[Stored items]
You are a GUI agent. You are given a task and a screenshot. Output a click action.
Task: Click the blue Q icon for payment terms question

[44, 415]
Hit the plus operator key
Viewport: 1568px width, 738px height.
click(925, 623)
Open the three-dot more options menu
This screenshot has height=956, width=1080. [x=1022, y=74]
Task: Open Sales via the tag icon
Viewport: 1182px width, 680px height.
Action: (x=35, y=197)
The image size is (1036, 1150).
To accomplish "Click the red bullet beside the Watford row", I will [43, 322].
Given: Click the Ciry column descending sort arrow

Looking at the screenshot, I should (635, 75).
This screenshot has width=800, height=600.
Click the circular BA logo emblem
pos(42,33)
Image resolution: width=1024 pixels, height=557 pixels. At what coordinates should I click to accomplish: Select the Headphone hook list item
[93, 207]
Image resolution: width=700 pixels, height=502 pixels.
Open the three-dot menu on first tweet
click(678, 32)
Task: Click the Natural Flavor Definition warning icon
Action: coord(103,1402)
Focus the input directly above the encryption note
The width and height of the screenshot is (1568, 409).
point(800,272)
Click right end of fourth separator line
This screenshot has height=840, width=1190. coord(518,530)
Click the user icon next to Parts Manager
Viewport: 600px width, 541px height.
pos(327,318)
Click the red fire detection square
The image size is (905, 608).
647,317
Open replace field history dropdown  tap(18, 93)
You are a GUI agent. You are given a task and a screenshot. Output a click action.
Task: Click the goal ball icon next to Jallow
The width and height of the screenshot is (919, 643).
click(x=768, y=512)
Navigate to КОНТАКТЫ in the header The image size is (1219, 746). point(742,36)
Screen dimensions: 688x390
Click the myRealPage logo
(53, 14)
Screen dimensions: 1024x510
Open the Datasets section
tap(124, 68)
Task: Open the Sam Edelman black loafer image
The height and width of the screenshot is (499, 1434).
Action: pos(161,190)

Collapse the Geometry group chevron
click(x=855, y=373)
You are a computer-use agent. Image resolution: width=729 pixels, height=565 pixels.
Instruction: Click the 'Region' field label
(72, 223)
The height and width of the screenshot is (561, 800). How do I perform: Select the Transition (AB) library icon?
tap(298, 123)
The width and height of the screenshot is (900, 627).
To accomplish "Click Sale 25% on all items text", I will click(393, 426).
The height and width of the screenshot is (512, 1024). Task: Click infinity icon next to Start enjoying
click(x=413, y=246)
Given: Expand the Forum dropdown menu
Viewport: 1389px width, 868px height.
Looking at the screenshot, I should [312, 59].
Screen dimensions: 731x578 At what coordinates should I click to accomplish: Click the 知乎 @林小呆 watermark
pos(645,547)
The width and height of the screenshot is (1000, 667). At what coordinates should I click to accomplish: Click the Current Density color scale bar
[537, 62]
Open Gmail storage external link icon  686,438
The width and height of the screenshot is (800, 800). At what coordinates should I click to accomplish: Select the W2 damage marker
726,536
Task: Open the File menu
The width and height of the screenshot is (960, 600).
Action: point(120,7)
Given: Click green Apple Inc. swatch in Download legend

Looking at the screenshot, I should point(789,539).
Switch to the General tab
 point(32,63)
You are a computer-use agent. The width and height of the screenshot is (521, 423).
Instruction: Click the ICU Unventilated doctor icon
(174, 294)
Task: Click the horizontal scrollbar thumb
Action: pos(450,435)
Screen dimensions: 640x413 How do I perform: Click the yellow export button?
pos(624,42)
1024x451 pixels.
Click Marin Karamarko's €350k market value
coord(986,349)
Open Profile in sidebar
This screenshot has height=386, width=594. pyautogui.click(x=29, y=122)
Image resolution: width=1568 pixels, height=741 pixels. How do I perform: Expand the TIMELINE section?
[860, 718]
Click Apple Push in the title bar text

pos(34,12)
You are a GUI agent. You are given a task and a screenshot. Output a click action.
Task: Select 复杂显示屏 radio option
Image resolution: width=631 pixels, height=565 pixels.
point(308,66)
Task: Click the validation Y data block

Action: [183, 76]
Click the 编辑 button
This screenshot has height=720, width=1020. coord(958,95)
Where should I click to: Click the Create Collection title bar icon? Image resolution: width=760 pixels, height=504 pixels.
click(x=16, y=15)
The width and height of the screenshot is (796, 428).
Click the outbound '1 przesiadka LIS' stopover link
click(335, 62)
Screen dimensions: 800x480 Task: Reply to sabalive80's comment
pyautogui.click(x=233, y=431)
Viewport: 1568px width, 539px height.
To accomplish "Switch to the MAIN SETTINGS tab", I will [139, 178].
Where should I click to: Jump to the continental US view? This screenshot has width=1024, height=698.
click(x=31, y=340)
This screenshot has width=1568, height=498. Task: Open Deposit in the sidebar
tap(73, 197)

ACTIVITY:
The data above should be copied exactly, with no line omitted.

REPLY:
You are a GUI agent. You are given a task and a screenshot. Output a click action.
Task: Click the blue Q icon for payment terms question

[44, 415]
Hit the plus operator key
Viewport: 1568px width, 738px height.
click(925, 623)
Open the three-dot more options menu
This screenshot has height=956, width=1080. [x=1022, y=74]
Task: Open Sales via the tag icon
Viewport: 1182px width, 680px height.
Action: (x=35, y=197)
The image size is (1036, 1150).
To accomplish "Click the red bullet beside the Watford row", I will [43, 322].
Given: Click the Ciry column descending sort arrow

Looking at the screenshot, I should (635, 75).
This screenshot has width=800, height=600.
Click the circular BA logo emblem
pos(42,33)
Image resolution: width=1024 pixels, height=557 pixels. At what coordinates should I click to accomplish: Select the Headphone hook list item
[93, 207]
Image resolution: width=700 pixels, height=502 pixels.
Open the three-dot menu on first tweet
click(678, 32)
Task: Click the Natural Flavor Definition warning icon
Action: coord(103,1402)
Focus the input directly above the encryption note
The width and height of the screenshot is (1568, 409).
point(800,272)
Click right end of fourth separator line
This screenshot has height=840, width=1190. coord(518,530)
Click the user icon next to Parts Manager
Viewport: 600px width, 541px height.
pos(327,318)
Click the red fire detection square
The image size is (905, 608).
647,317
Open replace field history dropdown  tap(18, 93)
You are a GUI agent. You are given a task and a screenshot. Output a click action.
Task: Click the goal ball icon next to Jallow
The width and height of the screenshot is (919, 643).
click(x=768, y=512)
Navigate to КОНТАКТЫ in the header The image size is (1219, 746). point(742,36)
Screen dimensions: 688x390
Click the myRealPage logo
(53, 14)
Screen dimensions: 1024x510
Open the Datasets section
tap(124, 68)
Task: Open the Sam Edelman black loafer image
The height and width of the screenshot is (499, 1434).
Action: pos(161,190)

Collapse the Geometry group chevron
click(x=855, y=373)
You are a computer-use agent. Image resolution: width=729 pixels, height=565 pixels.
Instruction: Click the 'Region' field label
(72, 223)
The height and width of the screenshot is (561, 800). How do I perform: Select the Transition (AB) library icon?
tap(298, 123)
The width and height of the screenshot is (900, 627).
To accomplish "Click Sale 25% on all items text", I will click(393, 426).
The height and width of the screenshot is (512, 1024). Task: Click infinity icon next to Start enjoying
click(x=413, y=246)
Given: Expand the Forum dropdown menu
Viewport: 1389px width, 868px height.
Looking at the screenshot, I should [312, 59].
Screen dimensions: 731x578 At what coordinates should I click to accomplish: Click the 知乎 @林小呆 watermark
pos(645,547)
The width and height of the screenshot is (1000, 667). At what coordinates should I click to accomplish: Click the Current Density color scale bar
[537, 62]
Open Gmail storage external link icon  686,438
The width and height of the screenshot is (800, 800). At what coordinates should I click to accomplish: Select the W2 damage marker
726,536
Task: Open the File menu
The width and height of the screenshot is (960, 600).
Action: point(120,7)
Given: Click green Apple Inc. swatch in Download legend

Looking at the screenshot, I should point(789,539).
Switch to the General tab
 point(32,63)
You are a computer-use agent. The width and height of the screenshot is (521, 423).
Instruction: Click the ICU Unventilated doctor icon
(174, 294)
Task: Click the horizontal scrollbar thumb
Action: pos(450,435)
Screen dimensions: 640x413 How do I perform: Click the yellow export button?
pos(624,42)
1024x451 pixels.
Click Marin Karamarko's €350k market value
coord(986,349)
Open Profile in sidebar
This screenshot has height=386, width=594. pyautogui.click(x=29, y=122)
Image resolution: width=1568 pixels, height=741 pixels. How do I perform: Expand the TIMELINE section?
[860, 718]
Click Apple Push in the title bar text

pos(34,12)
You are a GUI agent. You are given a task and a screenshot. Output a click action.
Task: Select 复杂显示屏 radio option
Image resolution: width=631 pixels, height=565 pixels.
point(308,66)
Task: Click the validation Y data block

Action: [183, 76]
Click the 编辑 button
This screenshot has height=720, width=1020. coord(958,95)
Where should I click to: Click the Create Collection title bar icon? Image resolution: width=760 pixels, height=504 pixels.
click(x=16, y=15)
The width and height of the screenshot is (796, 428).
Click the outbound '1 przesiadka LIS' stopover link
click(335, 62)
Screen dimensions: 800x480 Task: Reply to sabalive80's comment
pyautogui.click(x=233, y=431)
Viewport: 1568px width, 539px height.
To accomplish "Switch to the MAIN SETTINGS tab", I will [139, 178].
Where should I click to: Jump to the continental US view? This screenshot has width=1024, height=698.
click(x=31, y=340)
This screenshot has width=1568, height=498. Task: Open Deposit in the sidebar
tap(73, 197)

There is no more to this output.